In Puerto Tejada, Cauca, Colombia, where Kimberly-Clark
Colombia's mill is located, that's exactly what the parents in this
community faced. Many parents didn't see the value in their
children attending school. If the children did go to school, they
would often leave in the middle of the day, negating much of what
they learned. Without an education, many would end up in gangs and
continue the cycle of extreme poverty.
Water for Life grows beyond Kimberly-Clark's
In 2010, Kimberly-Clark Colombia's Puerto Tejada plant's social
committee led a project to supply 400 Kimberly-Clark employees who
had no access to drinkable water with clean water for their
everyday needs. These employees were provided with UNICEF-approved
water filters and hygiene education. Committee members were trained
on filter use, assembly and maintenance as well as hygiene
practices. They, in turn, passed this knowledge on to their
families and community. The program was a tremendous success.
"We felt like once we solved the water problems of our
employees, we should be doing more for the community," says Mike
Lloyd, Kimberly-Clark's director of Global Environmental Services.
"Our team in Colombia identified the lack of water and sanitation
in the schools as a big stumbling block for education. We
approached the school board and asked to partner with them. We
would build a water filtration system for the schools, if they
would manage it."
The school board agreed. Soon after, two neighboring schools,
Ana Silena Arroyave and the Jose Hilario Lopez, had potable water
and sanitation facilities. To also ensure that the benefit extended
to students who attended after-school activities, water was pumped
to the nearby Colombianitos Foundation, a non-governmental
organization dedicated to transforming the lives of children who
live in impoverished Colombian neighborhoods.
The Kimberly-Clark Colombia team didn't stop there; they pulled
together a volunteer group to beautify the schools so they would be
more attractive to students and their families. More than 50
Kimberly-Clark employees spent two days painting, planting
and repairing areas around the schools. The Kimberly-Clark
Professional team renovated the bathroom facilities and presented a
hygiene campaign to the students.
"This program has changed the lives of so many people in our
community. The children now want to come to school," says Elenita
Mora, manager of Corporate Affairs at Kimberly-Clark Colombia.
"When I last spoke with one of the school's directors he told me
that everyone wants to put their children in this school. That's an
exciting result of changing this community's reality."

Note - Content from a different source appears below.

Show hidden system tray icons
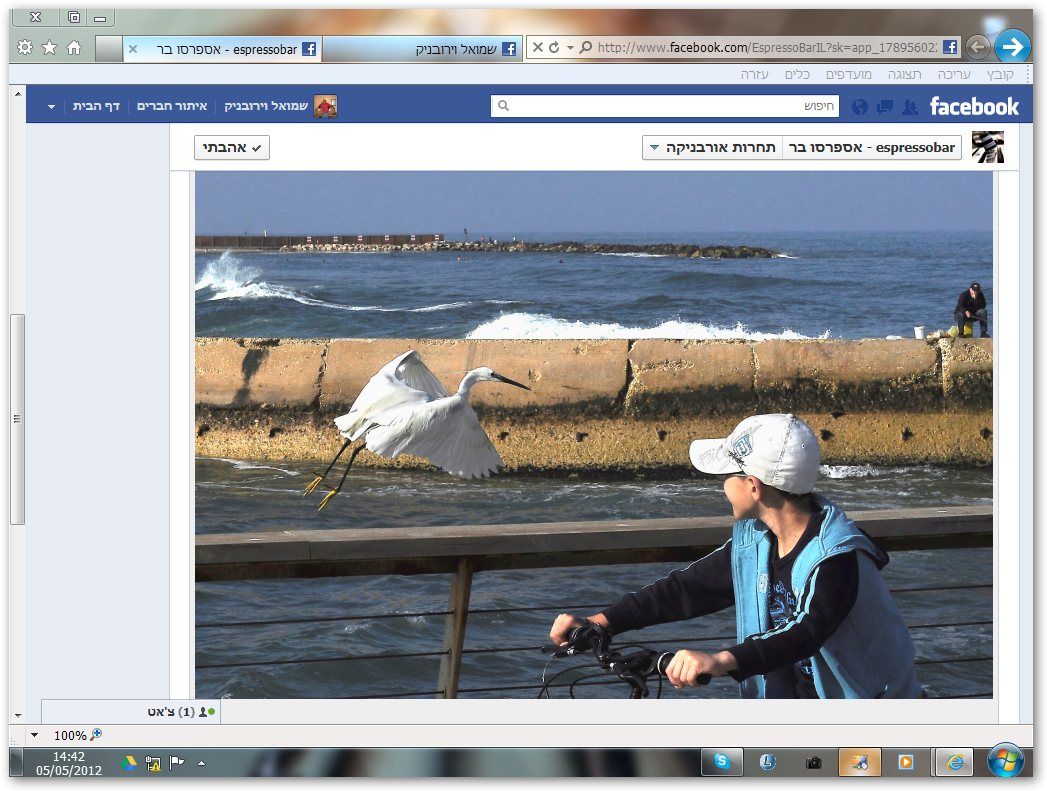This screenshot has height=791, width=1047. (x=202, y=763)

Students learning to be entrepreneurs
The Water for Life program extends beyond simply supplying
water. One of the requirements was that that the community manages
the program. Partnering with the Colombianitos Foundation, many
students are learning how to be entrepreneurs.
The new filtration system supplies all three facilities with
excess capacity, which offers an opportunity to sell water in
one-gallon bottles to the community. Technology developed by the
supplier of the filtration system also allows water to be sealed in
individual bags that can be sold at school sporting events and to
the community. It is the students' job to sell the water so that
the program can be maintained. Offered at a much lower price than
other local providers, the proceeds from the sales are used only to
cover the plant's operation costs. Their training consists of
spending a day at Kimberly-Clark Colombia's mill where they learn
about the water filtration system and why it's important for a
community to have potable water. They learn about finances from the
"A new story is being written between the Puerto Tejada
community and Kimberly-Clark Colombia with this new water treatment
plant," says Carlos Morales, Puerto Tejada's mill manager. "Working
alongside the local authorities, our strategic allies and NGOs
[nongovernmental organizations] such as Colombianitos,
Kimberly-Clark Colombia has made a positive impact on the lives of
our local community."
To date, the Water for Life program has impacted 1,600 children
and an additional 1,200 people who live in the schools' neighboring
communities. One million gallons of clean water per year is now
being supplied to the Puerto Tejada community. The Kimberly-Clark
Colombia team is energized by the results and is researching the
viability of expanding the program into other schools.